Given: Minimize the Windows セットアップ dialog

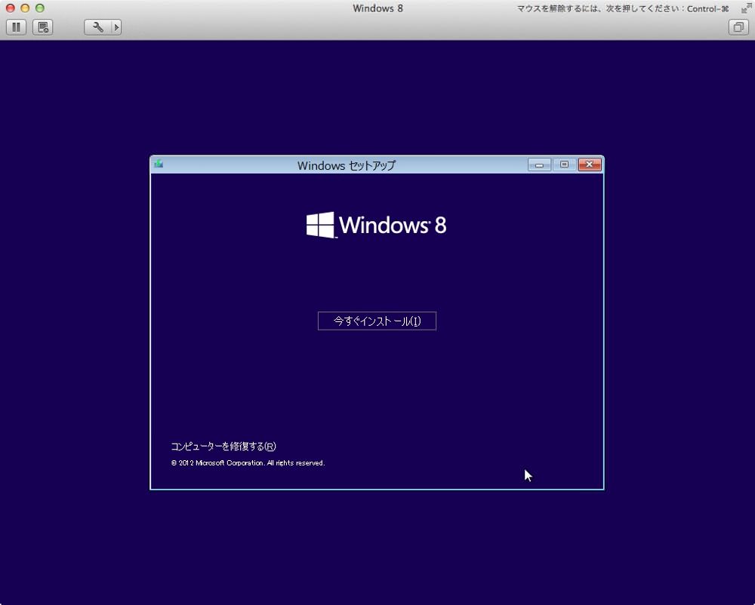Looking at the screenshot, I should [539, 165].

= = = = = = =

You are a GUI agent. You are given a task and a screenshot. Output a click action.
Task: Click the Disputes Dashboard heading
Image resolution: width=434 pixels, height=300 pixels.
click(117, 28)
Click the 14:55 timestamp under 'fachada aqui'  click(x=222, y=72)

= = = = = = =

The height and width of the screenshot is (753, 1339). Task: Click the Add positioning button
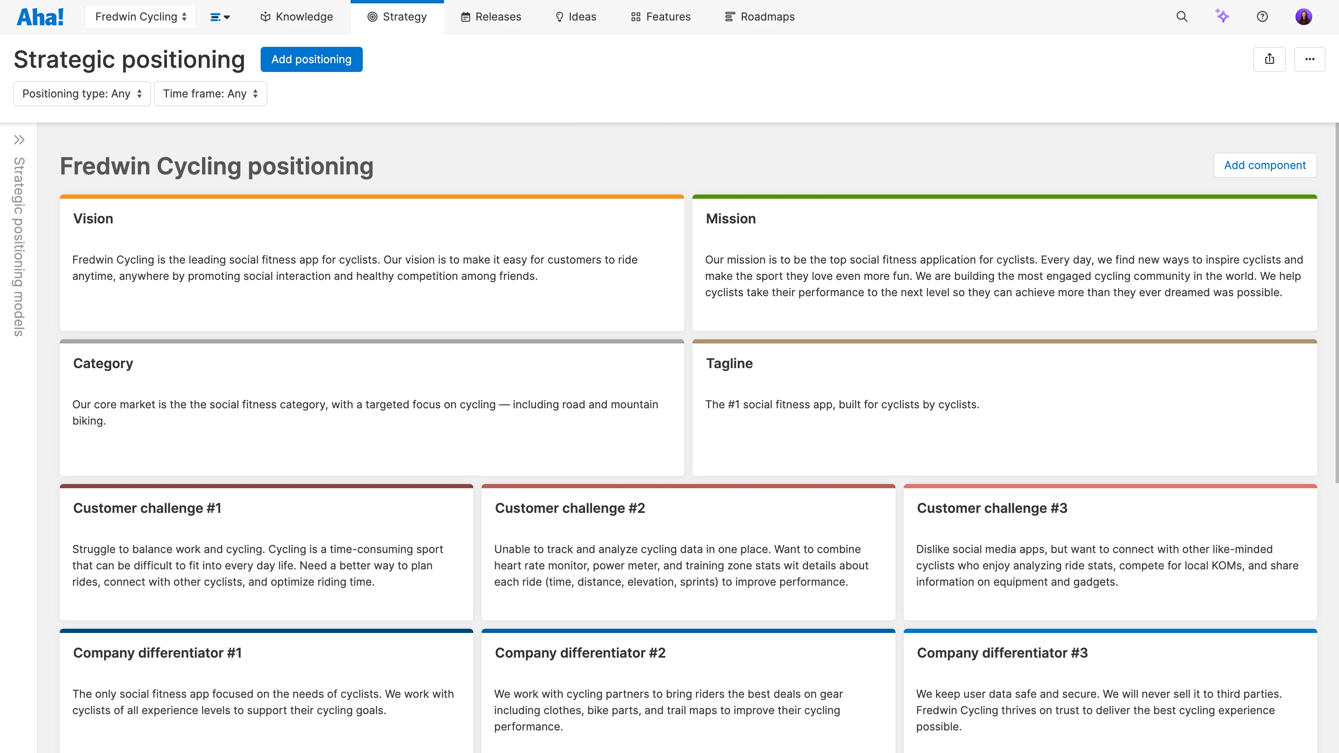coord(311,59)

= = = = = = =

**What you have to do:**
Please collect every line of the listing that contains the string "height", and note that case counts.

**In response:**
Image resolution: width=434 pixels, height=300 pixels.
The height and width of the screenshot is (753, 1339). Task: Click the Add positioning button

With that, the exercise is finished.